Pakistani doctor pleads guilty to attempting to join ISIS — wanted to carry out attacks on American soil

News & Politics

On August 16, Muhammad Masood, 30, pled guilty to attempting to provide material support to ISIS. His plea comes within days of ISIS terrorist El Shafee Elsheikh receiving a life sentence in Virginia for hostage-taking resulting in deaths, including those of four Americans.

Masood, a Pakistani doctor who worked for the Mayo Clinic in Rochester, New York, told an FBI informant that “there is so much I wanted to do here…lon wulf [sic] stuff you know,” but also that he wanted to fight for ISIS overseas. He bought a plane ticket to fly from Chicago to Amman, Jordan, from which he intended to set off to Syria.

According to an affidavit supporting the criminal complaint, the reason for Masood’s trip was clear: “i want to kill and get killed … and kill and get killed.” He noted that he also hated “smiling at the passing kuffar just to not make them suspicios [sic].” Kuffar or kafir is a derogatory Arabic term for a non-Muslim, an alternate to “infidel.”

The criminal complaint also alleges that Masood wrote “sometimes i [want to] attack enemy when I am behind enemy [lines] itself.”

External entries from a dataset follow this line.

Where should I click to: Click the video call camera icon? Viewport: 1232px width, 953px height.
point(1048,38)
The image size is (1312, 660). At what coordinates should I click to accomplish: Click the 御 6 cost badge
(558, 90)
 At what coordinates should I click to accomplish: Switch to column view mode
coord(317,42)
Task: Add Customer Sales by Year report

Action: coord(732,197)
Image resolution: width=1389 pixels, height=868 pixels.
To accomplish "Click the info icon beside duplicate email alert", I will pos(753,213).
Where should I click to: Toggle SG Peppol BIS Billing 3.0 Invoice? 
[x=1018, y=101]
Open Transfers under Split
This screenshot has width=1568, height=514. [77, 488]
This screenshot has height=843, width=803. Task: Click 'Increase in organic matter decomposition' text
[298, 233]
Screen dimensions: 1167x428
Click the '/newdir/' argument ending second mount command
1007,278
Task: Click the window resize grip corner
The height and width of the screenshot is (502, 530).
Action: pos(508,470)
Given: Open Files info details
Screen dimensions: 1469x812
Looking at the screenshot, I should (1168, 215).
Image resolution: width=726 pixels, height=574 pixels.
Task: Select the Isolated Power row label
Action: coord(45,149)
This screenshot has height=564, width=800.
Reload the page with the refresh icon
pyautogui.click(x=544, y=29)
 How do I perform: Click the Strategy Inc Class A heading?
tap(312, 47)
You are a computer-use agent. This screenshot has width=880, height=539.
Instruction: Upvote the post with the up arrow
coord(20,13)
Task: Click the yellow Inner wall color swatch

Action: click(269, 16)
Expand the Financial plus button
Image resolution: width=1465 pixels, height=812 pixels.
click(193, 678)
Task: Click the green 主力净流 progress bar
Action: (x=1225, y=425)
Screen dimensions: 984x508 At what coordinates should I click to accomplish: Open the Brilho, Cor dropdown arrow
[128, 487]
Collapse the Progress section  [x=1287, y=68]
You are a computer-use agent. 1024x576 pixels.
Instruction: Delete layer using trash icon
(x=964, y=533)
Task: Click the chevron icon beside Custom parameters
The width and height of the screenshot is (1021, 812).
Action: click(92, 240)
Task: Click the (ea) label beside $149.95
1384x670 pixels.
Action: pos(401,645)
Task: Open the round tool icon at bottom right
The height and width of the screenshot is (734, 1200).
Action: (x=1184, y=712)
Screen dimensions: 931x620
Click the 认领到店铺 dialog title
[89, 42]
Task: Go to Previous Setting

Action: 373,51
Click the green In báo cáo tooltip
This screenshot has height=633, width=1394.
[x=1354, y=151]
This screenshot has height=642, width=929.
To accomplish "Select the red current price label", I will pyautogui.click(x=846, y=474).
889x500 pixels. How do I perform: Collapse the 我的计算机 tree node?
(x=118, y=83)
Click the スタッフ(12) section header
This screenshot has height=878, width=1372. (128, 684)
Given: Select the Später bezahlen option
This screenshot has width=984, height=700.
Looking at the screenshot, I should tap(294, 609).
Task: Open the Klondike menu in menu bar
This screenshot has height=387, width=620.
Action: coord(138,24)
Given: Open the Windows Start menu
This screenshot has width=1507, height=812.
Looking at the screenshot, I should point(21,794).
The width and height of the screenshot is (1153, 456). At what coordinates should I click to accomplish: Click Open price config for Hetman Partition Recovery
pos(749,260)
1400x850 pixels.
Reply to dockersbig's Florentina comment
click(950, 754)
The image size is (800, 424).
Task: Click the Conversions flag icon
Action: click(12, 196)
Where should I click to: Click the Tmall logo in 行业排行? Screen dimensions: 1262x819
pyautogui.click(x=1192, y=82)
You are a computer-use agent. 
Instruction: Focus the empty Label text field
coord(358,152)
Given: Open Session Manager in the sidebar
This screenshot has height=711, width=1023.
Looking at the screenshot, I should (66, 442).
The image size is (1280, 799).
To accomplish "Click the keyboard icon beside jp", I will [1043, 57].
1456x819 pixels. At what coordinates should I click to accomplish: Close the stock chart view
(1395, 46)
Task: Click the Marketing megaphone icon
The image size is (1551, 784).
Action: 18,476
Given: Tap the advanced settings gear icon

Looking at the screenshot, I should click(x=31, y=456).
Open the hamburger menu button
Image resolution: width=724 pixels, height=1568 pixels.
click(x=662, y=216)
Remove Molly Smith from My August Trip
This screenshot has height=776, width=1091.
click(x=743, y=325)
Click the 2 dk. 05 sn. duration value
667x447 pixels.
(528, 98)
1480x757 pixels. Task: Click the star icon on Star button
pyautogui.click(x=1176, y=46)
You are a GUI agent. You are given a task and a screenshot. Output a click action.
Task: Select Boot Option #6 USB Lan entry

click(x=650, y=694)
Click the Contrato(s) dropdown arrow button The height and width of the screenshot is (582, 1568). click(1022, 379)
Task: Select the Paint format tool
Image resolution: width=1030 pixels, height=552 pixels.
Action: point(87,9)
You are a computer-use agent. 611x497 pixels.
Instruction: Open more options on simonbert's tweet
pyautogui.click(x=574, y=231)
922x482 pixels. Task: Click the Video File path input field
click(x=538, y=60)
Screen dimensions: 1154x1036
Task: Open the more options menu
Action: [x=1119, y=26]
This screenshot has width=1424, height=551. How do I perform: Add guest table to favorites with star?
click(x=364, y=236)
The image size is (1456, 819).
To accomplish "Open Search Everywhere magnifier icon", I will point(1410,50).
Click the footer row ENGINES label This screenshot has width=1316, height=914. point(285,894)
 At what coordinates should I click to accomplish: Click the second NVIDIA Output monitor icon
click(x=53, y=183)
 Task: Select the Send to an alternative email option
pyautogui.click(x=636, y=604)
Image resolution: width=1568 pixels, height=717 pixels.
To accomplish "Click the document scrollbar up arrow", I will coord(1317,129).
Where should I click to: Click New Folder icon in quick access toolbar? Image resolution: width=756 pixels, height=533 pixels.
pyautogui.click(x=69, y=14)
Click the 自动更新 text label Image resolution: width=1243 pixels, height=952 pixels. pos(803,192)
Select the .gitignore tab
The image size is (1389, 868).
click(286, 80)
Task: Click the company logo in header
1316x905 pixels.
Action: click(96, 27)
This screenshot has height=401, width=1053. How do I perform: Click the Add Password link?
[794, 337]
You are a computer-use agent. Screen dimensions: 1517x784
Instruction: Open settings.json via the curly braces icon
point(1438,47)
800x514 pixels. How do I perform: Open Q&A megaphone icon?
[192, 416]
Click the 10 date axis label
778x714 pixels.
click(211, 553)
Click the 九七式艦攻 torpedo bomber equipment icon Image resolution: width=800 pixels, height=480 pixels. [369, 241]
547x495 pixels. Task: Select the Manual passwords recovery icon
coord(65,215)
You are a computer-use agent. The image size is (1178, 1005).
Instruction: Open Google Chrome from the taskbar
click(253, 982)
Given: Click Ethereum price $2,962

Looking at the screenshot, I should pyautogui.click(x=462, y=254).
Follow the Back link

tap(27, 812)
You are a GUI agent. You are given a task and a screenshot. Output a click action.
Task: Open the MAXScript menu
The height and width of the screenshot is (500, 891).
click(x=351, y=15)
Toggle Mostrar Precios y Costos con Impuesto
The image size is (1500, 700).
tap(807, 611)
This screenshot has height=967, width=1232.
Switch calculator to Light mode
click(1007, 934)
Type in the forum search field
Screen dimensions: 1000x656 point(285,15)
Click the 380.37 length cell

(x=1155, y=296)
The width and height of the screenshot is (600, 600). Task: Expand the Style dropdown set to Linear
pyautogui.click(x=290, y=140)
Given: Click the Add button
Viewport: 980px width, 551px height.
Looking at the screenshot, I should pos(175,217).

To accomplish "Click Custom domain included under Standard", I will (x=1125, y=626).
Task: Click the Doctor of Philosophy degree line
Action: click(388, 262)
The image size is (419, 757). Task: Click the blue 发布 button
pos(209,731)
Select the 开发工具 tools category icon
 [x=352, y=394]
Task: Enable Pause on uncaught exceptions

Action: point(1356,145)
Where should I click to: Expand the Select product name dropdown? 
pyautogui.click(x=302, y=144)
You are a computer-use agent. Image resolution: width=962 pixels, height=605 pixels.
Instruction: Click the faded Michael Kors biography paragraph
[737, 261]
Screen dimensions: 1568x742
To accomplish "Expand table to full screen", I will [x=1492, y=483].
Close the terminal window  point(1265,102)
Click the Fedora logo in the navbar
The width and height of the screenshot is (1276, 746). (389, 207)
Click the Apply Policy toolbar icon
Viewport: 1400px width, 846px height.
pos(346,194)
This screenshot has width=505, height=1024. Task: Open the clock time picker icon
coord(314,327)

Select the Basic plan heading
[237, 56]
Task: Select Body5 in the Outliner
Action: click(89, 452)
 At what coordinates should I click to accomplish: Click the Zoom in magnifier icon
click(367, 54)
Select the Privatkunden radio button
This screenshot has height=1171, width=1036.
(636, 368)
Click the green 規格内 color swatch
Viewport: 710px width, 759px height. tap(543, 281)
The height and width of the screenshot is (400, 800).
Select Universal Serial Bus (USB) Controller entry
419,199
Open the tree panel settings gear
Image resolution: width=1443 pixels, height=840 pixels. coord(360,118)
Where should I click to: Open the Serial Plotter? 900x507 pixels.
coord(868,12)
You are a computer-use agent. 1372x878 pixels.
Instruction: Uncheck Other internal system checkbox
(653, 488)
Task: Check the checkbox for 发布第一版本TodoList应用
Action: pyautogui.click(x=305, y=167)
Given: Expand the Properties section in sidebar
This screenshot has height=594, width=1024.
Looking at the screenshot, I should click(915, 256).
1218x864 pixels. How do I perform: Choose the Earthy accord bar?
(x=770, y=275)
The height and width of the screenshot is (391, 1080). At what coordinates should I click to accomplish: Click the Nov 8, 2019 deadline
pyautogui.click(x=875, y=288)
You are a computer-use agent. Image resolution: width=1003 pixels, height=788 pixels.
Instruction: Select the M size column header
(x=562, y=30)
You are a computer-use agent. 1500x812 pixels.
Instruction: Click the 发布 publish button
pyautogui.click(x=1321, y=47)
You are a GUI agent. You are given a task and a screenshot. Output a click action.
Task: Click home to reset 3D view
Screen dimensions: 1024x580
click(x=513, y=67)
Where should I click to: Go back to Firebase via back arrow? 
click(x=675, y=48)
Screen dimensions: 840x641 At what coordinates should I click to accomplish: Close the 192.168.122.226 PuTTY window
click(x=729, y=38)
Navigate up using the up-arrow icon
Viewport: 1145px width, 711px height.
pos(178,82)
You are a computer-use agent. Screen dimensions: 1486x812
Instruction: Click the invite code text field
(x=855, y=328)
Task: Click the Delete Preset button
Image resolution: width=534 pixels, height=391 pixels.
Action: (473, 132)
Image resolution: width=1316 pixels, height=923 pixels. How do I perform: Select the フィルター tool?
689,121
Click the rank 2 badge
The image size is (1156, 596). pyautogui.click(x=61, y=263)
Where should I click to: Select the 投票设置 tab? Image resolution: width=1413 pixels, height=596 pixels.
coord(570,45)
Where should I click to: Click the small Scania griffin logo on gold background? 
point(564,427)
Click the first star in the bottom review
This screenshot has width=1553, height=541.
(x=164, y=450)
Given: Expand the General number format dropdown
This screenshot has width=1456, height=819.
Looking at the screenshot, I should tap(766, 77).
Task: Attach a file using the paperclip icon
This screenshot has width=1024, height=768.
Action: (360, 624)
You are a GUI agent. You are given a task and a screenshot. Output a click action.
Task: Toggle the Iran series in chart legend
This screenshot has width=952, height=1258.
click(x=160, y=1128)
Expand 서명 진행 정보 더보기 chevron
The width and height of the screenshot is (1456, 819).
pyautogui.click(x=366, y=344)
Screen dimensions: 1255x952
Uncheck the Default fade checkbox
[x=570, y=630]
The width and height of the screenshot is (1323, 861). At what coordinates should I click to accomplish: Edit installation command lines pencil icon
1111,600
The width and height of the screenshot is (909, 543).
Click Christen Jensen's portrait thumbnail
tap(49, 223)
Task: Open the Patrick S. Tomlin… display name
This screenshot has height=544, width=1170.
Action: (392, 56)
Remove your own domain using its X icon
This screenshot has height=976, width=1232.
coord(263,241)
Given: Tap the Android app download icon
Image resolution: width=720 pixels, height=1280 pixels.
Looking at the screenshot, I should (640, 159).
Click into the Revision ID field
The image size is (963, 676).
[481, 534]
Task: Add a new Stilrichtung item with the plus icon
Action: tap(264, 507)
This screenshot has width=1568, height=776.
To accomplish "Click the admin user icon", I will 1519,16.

The pandemic altered his initial travel plans. Jordan closed its borders due to COVID-19, so Masood revised his travel arrangements to fly from Minneapolis to Los Angeles. There he believed the FBI informant would help him find accommodations on a cargo ship bound for ISIS territory. These revised plans were similarly thwarted.

The FBI’s Joint Terrorism Task Force arrested Masood at the Minneapolis-St. Paul International Airport on March 19, 2020. U.S. District Judge Paul Magnuson indicated that Masood will be sentenced at a later date.

Masood is not the only foreign national to recently have been caught in the U.S. supporting or intending to support ISIS.

On June 3, Uzbekistani citizen and Brooklyn resident Dilkhayot Kasimov was sentenced by U.S. District Judge William F. Kuntz II to 15 years in prison for conspiring and attempting to provide material support to ISIS. Kasimov collected money and used it to finance another individual’s travel to join ISIS.

In January, 42-year-old Allison Fluke-Ekren was similarly charged with providing material support to ISIS. She left Kansas for Syria and married an Islamic terrorist leader in 2012. She allegedly rose in the ranks of the terror organization, training female terrorists how to fire weapons. Fluke-Ekren reportedly also expressed interest in carrying out a bombing at a mall or college in the U.S..

A 2020 George Washington University report analyzing the finances of 207 U.S.-based ISIS supporters between 2013 and 2020 suggested that very few had a criminal background and that 23.4% engaged in legal fundraising tactics to raise funds to support terrorists.